“He really felt he wanted to help but didn’t know how or what to do,” he said.
Continuing his research online, Akhil connected with a Michigan woman whose heartstrings, like his, had been pulled by the children’s plight.
Akhil decided to mimic what she’d done and create what he calls “buddy packages” to help these children, some of whom are plucked from their homes and temporarily placed in foster care in the middle of the night for safety’s sake.
To date, Akhil, now 16 and a junior at Chattahoochee High School in Johns Creek, has made more than 130 buddy packages for these newly displaced children.
The packages, which cost about $20 to make, include pajamas, toothbrushes and toothpaste, hairbrush, towel, and other age- and gender-appropriate basics that might be forgotten in the rush to make a foster-care placement.
“I at least wanted to help them in the transition because I couldn’t imagine how hard it would be,” Akhil said. “I felt that was a way to fix a very small problem in a very big area.”
He delivers the buddy packages to the Fulton County Department of Family and Children Services, the agency overseeing children in foster care.
DFACS staff members are very appreciative.
“They said they were grateful someone is thinking about these kids,” Akhil said.

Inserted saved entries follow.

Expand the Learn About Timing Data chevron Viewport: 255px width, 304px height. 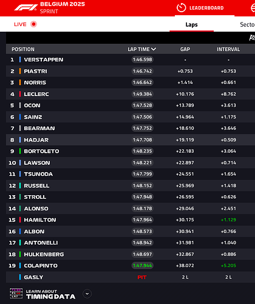[87, 294]

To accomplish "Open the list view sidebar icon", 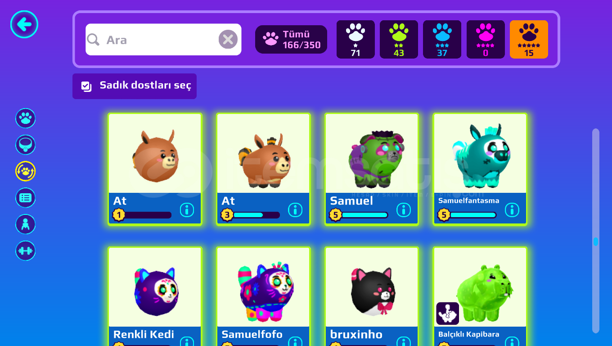I will (26, 198).
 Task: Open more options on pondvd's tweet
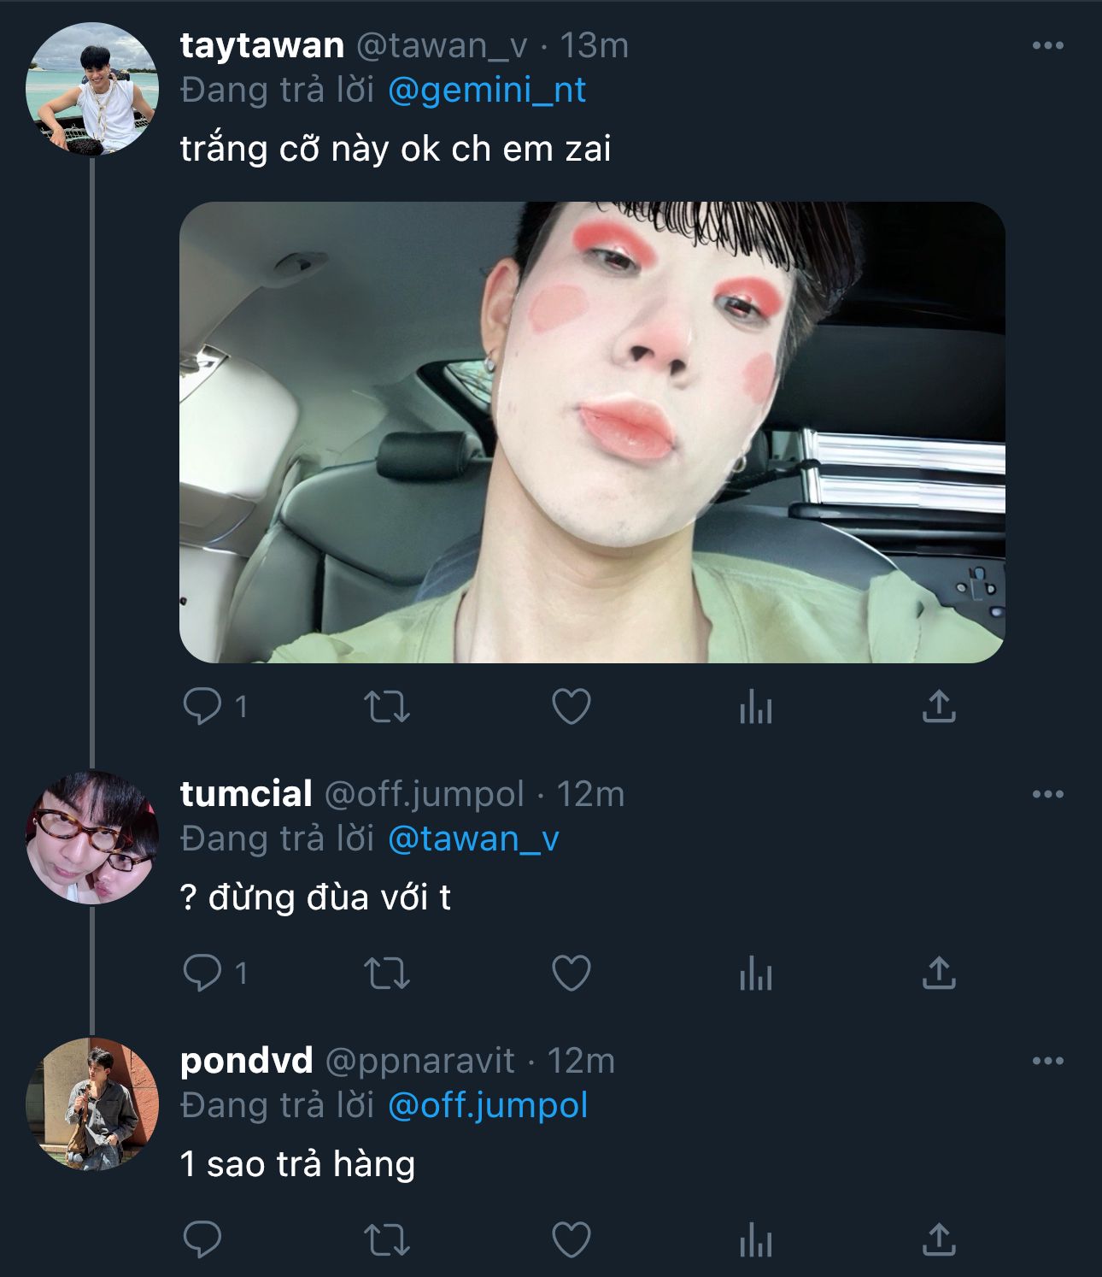pyautogui.click(x=1047, y=1062)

With help from his father, Akhil created a website about the buddy packages and the nonprofit he’s created. Donations can be made through the website and are matched dollar-for-dollar by the company where his father works.
It’s been an important project for Akhil, one he said he hopes he can devote more time to and encourage others to join.

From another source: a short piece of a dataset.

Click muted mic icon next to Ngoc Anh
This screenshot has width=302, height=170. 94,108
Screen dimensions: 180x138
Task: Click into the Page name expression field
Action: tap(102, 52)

Sunil Kalva describes his son as a kind person and someone who “strongly believes that he has grown up in a comfortable environment and that he should help others whenever he can.”
That desire is a driving force in Akhil’s life and plans for the future.
For instance, during the pandemic, Akhil spent four hours a day for two weeks teaching a class on the basics of coding, or computer programming, to a group of children ages 4 to 8.
“It was fun and a challenge,” he said. “Four-year-olds aren’t easy to work with.”
For the last year and a half, he’s been providing free tutoring once a week to a student who is challenged in math and hasn’t had his opportunities.
Akhil is in many clubs at school, even one he created as a ninth grader on financial literacy.
People were struggling in the pandemic, and he thought other students might benefit from a primer on topics such as interest rates, mortgages and taxes.
“I’ve put a lot of effort into understanding economics,” he said. “I’m not saying I fully understand it, but I think I have a pretty good grasp.”
The club has not grown from its original 15 members, and Akhil says he’s come to understand that most students want to join a club for enjoyment.
This summer, Akhil has worked weekends at a sandwich shop and interned on weekdays at a doctor’s office.
Learning how to take patients’ blood pressure, weight and other vital signs is part of his long-range goals of attending Duke University and one day being a cardiologist.
“A lot of people in my family and in my ethnicity (Indians from Southeast Asia) struggle with heart disease,” said Akhil, who was born in California and moved to Georgia before he was 2. “And I want to give back to the community that raised me.”